TASK> Give the lines from the one containing "技术信息资源 (76, 2485)" through the one containing "参考、光栅图像、点云和实景网格 (135, 2347)", inclusive, as a JSON list of strings with one string per line, blank lines excluded.

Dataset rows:
------

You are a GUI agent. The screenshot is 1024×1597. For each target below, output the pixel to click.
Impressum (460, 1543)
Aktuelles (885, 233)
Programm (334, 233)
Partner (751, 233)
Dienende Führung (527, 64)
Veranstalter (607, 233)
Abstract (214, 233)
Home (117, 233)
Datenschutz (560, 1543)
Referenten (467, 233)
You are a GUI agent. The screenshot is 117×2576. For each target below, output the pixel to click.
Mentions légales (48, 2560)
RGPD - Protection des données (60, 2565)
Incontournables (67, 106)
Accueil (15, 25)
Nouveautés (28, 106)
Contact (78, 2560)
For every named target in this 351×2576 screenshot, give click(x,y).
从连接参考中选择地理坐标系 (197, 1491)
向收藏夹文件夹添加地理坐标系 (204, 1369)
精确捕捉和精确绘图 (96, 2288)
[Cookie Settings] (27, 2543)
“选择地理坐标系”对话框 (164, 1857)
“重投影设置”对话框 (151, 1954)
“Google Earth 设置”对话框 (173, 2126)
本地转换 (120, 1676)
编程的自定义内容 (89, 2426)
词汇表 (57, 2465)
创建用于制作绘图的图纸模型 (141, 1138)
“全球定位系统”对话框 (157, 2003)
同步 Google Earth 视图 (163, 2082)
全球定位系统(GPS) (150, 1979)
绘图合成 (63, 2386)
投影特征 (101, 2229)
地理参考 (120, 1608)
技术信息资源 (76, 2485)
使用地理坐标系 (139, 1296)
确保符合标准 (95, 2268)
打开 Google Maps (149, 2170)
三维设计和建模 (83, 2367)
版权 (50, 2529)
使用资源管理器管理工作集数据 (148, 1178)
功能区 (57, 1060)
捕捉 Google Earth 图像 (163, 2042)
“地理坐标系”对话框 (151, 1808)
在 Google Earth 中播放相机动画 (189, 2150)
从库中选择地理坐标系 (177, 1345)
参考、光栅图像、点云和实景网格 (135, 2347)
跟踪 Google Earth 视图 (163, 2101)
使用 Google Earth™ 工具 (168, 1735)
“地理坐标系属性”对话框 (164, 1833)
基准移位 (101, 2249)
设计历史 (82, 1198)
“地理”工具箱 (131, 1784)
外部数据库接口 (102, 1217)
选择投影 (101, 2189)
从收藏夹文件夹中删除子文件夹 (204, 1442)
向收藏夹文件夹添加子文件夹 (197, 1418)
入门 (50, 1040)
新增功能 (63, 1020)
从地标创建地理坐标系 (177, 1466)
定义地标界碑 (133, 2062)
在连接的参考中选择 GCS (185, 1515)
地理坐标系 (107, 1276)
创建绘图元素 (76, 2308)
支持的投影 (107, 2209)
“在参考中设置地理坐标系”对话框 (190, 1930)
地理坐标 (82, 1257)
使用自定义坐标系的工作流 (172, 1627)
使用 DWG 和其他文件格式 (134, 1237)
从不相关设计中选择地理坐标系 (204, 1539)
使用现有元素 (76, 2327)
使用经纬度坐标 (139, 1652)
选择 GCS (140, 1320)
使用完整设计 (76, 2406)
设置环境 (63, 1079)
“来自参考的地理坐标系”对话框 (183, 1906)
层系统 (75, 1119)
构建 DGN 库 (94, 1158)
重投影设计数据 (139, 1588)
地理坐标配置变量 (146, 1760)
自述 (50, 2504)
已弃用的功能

------

WRITTEN SOLUTION>
[
  "技术信息资源 (76, 2485)",
  "使用地理坐标系 (139, 1296)",
  "确保符合标准 (95, 2268)",
  "打开 Google Maps (149, 2170)",
  "三维设计和建模 (83, 2367)",
  "版权 (50, 2529)",
  "使用资源管理器管理工作集数据 (148, 1178)",
  "功能区 (57, 1060)",
  "捕捉 Google Earth 图像 (163, 2042)",
  "“地理坐标系”对话框 (151, 1808)",
  "在 Google Earth 中播放相机动画 (189, 2150)",
  "从库中选择地理坐标系 (177, 1345)",
  "参考、光栅图像、点云和实景网格 (135, 2347)"
]